- Genre: Jazz, Nepali jazz
- Dates: Around September–December
- Locations: Kathmandu, Nepal
- Years active: 2002–2024
- Website: https://jazzmandu.org/

= Jazzmandu =

Jazz festival in Nepal

The Kathmandu Jazz Festival or Jazzmandu is an annual jazz festival, organised by Upstairs Ideas in Kathmandu, Nepal. The festival's name is a portmanteau of jazz and Kathmandu.

==History==

The first Jazzmandu was held in , building upon the success of the first 'Jazz at Patan' event the previous year. The festival's first edition included performances by the renowned Australian jazz and swing musician Don Burrows, UK singer Natalie Williams, and Australian Jazz/Funk outfit Afro Dizzi Act.
| Jazzmandu headliners |
| 2002 - Don Burrows(Australia), Afro Dizzi Act (Australia), Natalie Williams (UK) |
| 2003 - Trilok Gurtu (India), Jesse van Ruller (Holland), Jamie Baum (USA) |
| 2004 - Louis Banks (India), Urban Connection (Norway), Simak Dialog (Indonesia) |
| 2005 - Solid (Norway), Soul Mate (India), Groove Suppa (India) |
| 2006 - Latin Jazz Allstars (USA), Remi Abraham (France) Andy Gross Koph (Germany), Judy Lewis (Israel) |
| 2008 - Catia Werneck (Brazil), Global Unity (India), Mark Brown Band (UK), Wanny Angerer (Honduras) |
| 2009 - Trio Urbano (USA), Sheyla Costa (Brazil), Yuri Honing Trio (Holland), Vatapuj (Thailand) |
| 2010 - Ari Hoenig (USA), BUG (USA), Saskri Pang Vongdharadhon (Thailand) |
| 2011- Cuban League (USA), Neighbourhood (Sweden), bconnected (Switzerland) |
| 2012 - Tito Puente Jr. (USA), Marlow Rosado (USA), Suzy &2 (Norway), Rootman (Thailand), NoJazz (France) |
| 2014 - KJ Denhert (USA), Eduardo Mendonca (Brazil), Pity Cabrera Trio (France), Ange Takats (Australia), Kristian Persson Elements (Sweden) |

It has featured such renowned artists as legendary Indian percussionist Trilok Gurtu, and American jazz drummer Ari Hoenig.

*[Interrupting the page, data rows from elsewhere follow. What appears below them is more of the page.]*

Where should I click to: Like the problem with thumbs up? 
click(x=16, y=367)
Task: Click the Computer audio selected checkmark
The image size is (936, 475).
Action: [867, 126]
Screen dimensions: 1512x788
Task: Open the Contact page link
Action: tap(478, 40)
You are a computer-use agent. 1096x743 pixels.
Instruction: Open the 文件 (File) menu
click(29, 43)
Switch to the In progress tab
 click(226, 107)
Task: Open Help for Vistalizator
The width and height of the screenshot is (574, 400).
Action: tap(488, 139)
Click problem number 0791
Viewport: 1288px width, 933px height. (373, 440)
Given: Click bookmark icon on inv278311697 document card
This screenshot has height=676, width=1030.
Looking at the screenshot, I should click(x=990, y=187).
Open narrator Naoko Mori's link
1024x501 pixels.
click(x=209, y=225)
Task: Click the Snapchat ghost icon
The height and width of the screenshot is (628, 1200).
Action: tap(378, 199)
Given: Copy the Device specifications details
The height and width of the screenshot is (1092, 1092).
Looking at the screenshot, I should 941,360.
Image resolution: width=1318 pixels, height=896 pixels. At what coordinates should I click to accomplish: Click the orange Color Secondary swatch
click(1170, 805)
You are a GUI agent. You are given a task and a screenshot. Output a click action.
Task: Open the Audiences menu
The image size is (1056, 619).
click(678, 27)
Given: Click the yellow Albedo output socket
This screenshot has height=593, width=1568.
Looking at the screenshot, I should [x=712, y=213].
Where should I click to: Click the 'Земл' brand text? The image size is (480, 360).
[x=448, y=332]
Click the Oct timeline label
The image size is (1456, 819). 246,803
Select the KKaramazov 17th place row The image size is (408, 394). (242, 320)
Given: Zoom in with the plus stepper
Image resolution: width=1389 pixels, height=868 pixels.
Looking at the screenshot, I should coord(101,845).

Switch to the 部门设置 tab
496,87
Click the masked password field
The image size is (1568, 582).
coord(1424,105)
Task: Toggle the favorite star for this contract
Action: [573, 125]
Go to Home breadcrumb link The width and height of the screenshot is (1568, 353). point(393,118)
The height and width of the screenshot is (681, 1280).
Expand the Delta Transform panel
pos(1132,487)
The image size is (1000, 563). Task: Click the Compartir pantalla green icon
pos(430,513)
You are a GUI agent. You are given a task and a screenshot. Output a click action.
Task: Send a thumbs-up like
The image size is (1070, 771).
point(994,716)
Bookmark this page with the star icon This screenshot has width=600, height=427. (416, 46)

Jazzmandu 2007 was cancelled due to political unrest and civil conflict in Nepal.

==Jazz education in Nepal==
Jazzmandu actively promotes music education in Nepal, organizing band competitions, workshops and master classes for young local musicians., and working closely with the Kathmandu Jazz Conservatory.

==Jazzmandu 2012==
Jazzmandu 2012 will run from November 1 to 7 and will feature American drummer Tito Puente, Jr., and Thai ensemble Rootman, among others.